FOX5 spoke with Nicole Taylor, a registered nurse from MountainView Hospital and chief nurse representative for National Nurses United, about current concerns.
Taylor said hospitals have been short staffed for two years, but the situation is intensifying with the number of nurses that are calling out sick.
On top of call-outs, the CDC shortened the amount of time health care professionals who were infected with COVID-19 can quarantine before they return to work.
“If you’re having symptoms and the CDC tells you as long as your symptoms have improved a little you can still go back to work. Nurses have people’s lives in their hands and when you’re asked to be mentally on you’re a-game for 12 and a half hours-with not the correct amount of staff you’re taking care of more people than is normally considered safe and if you’re still sick on top of that, you're not on you’re 'A'-game," Taylor said.
Taylor said ICU nurses are stretched thin.
“In our ICU’s the nurses should have sometimes one patient, sometimes two, depending on the sickness of the patient. And many, many, almost every day, all of our ICU nurses have three patients," Taylor said.
Taylor said they believe they work for a good employer at MountainView Hospital, but they hope they provide more resources.
"Specifically at MountainView I know that the nurses just hope that they step up to the plate and that the hospital really digs in their feet and is ready to make a change because if anybody has the ability to provide the resources to be the best hospital in the valley is them," Taylor said.
Taylor said feeling appreciated is needed.
"I can guarantee you if you talk to 50 other nurses tomorrow not a single one would tell you they feel appreciated by their employer. After all we’ve been through in the last two years, they do nothing to make you feel appreciated,” Taylor said.
At Sunrise Hospital and Medical Center, Chief Medical Officer Dr. Steven Merta said he thinks the CDC made the appropriate decision to shorten quarantine time and update the guidelines so employees can return to work.
“The announcement of the five days, seven days, with a test, without a test, to me the main focus is how do we get those that are healthy and strong enough to be able to provide care to come back to help those that are in the hospital who are right now sick," Merta said.
FOX5 asked if there was a plan in place for the surge.
“Frankly, we’re in the middle of our plan, right, we have record number of ER visits, we have done everything we can to limit the number of patients who are coming in," Merta said.

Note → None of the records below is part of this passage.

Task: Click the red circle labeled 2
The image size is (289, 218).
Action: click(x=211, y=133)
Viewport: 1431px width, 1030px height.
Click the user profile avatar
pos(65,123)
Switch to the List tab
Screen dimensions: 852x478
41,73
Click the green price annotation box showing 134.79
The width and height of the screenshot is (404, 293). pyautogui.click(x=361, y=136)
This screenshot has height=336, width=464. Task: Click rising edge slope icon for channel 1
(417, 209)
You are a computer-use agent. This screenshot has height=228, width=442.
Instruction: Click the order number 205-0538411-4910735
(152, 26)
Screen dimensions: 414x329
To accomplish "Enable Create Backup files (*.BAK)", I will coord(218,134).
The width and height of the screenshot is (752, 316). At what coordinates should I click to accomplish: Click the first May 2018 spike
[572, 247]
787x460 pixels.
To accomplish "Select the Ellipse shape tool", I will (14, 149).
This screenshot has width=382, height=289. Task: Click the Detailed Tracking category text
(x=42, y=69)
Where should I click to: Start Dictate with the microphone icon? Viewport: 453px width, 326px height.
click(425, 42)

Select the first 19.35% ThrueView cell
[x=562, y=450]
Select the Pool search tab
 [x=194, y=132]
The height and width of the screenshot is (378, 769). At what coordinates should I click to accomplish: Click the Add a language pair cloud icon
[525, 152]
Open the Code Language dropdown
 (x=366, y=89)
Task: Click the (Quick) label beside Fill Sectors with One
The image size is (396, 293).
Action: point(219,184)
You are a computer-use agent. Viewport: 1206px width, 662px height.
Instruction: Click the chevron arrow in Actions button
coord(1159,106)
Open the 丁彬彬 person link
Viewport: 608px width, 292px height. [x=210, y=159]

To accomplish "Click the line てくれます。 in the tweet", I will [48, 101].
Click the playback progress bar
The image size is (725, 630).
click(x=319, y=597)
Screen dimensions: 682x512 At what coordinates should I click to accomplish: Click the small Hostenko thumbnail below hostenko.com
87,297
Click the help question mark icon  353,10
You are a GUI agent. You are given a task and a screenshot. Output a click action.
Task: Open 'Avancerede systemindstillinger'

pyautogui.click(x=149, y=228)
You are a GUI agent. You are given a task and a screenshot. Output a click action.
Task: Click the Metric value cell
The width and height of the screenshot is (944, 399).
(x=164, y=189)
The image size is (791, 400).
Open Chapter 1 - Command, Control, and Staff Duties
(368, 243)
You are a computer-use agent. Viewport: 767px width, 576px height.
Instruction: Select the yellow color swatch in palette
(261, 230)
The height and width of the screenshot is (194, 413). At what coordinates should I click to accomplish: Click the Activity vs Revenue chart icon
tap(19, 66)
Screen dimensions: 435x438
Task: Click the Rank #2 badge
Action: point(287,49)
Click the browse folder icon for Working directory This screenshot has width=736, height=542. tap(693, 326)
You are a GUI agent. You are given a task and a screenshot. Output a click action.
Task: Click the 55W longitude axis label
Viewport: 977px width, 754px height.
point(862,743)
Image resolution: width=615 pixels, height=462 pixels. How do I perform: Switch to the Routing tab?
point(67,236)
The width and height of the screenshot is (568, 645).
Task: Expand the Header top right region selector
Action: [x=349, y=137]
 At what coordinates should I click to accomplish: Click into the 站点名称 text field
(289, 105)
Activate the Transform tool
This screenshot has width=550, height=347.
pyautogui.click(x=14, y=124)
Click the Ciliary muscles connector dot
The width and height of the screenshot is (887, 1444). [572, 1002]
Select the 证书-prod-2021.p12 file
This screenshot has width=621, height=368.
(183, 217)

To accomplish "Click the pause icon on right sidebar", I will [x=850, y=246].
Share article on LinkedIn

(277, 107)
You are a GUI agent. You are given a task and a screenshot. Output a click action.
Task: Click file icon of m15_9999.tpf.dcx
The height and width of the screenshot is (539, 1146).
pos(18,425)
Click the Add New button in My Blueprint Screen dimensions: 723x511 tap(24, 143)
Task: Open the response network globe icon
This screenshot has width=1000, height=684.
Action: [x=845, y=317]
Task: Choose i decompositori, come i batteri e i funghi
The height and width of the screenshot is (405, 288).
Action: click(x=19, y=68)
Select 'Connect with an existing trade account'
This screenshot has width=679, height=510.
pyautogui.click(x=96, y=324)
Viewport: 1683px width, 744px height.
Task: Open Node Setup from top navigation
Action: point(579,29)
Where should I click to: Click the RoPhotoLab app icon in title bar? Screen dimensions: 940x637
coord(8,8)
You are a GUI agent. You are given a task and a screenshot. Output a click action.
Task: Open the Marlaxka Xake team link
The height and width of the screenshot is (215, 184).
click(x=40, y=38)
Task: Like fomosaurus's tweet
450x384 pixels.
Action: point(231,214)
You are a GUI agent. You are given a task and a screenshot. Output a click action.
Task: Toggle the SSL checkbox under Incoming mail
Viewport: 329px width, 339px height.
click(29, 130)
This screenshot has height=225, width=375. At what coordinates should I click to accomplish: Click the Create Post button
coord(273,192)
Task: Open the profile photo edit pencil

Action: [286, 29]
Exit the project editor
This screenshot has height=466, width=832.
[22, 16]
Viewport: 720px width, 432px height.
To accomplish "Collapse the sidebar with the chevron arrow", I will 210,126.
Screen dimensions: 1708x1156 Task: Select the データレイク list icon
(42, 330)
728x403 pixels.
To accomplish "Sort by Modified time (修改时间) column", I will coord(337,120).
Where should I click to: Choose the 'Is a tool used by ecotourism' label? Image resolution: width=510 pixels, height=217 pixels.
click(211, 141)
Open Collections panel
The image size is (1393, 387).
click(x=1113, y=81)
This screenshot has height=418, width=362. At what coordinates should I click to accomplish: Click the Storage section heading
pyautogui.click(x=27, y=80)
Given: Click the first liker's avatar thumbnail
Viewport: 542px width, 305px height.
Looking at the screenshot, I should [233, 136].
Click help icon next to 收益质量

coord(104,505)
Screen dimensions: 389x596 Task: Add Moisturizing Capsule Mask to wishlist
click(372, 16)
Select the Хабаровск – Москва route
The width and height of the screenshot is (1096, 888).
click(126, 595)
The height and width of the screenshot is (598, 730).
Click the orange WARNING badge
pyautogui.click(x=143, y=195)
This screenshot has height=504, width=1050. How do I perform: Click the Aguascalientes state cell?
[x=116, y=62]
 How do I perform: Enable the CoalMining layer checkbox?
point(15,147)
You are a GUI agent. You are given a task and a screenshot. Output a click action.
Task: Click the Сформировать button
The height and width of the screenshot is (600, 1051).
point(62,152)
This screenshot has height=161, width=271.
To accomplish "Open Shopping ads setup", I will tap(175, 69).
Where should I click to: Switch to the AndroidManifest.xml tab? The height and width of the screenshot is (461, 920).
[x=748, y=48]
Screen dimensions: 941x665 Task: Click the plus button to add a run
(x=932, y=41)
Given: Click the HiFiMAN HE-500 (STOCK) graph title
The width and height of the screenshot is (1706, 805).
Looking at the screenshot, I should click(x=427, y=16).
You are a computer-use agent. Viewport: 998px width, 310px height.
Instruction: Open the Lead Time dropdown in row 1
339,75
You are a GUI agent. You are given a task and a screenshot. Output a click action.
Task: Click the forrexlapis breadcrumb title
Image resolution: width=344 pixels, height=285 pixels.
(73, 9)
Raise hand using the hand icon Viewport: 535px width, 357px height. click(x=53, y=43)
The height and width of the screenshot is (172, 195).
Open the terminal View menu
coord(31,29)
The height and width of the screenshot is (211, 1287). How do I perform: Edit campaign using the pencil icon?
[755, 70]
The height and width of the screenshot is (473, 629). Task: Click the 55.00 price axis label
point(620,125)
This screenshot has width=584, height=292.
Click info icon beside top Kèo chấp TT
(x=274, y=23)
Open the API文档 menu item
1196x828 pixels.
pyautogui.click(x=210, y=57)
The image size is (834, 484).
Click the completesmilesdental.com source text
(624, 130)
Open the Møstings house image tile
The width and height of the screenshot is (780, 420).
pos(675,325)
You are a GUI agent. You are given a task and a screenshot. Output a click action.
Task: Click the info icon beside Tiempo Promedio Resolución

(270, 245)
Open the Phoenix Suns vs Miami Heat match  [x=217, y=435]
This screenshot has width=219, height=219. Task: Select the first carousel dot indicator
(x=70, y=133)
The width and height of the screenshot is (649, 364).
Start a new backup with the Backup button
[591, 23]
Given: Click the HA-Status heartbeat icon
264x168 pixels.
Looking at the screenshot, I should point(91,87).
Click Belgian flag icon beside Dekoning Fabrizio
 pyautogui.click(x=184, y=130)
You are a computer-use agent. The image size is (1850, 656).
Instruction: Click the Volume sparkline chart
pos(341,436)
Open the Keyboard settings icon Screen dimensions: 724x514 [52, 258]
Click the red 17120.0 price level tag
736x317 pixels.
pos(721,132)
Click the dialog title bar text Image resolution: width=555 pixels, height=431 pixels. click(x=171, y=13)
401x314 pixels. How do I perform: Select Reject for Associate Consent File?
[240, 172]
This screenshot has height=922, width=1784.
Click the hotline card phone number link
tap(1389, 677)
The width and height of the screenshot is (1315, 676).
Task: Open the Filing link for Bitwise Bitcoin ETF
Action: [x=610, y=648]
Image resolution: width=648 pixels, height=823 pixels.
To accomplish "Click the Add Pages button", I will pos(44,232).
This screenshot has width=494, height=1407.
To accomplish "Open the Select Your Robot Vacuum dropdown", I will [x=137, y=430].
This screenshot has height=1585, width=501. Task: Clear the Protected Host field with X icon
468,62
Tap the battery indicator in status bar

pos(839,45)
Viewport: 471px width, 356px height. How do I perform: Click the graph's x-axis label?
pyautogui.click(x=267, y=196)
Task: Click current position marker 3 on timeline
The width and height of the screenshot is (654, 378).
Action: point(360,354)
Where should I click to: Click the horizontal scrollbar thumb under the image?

FOX5 asked how management shows appreciation toward their workers.
“Looking at different ways to financially support them with shift bonuses with just walking the floors more often sitting down and talking to them getting to know them we have goodie carts you know everybody loves food so do we provide donuts, do we go up on the floors and I remember when we were handing out candy bars and we’re walking around with snacks, coffee. Anything that we can engage those caregivers and just talk to them and just show them that we are so appreciative of what they do," Merta said.
Stacey Welling with Clark County said the county did submit a request for additional staffing for hospitals. That request is pending.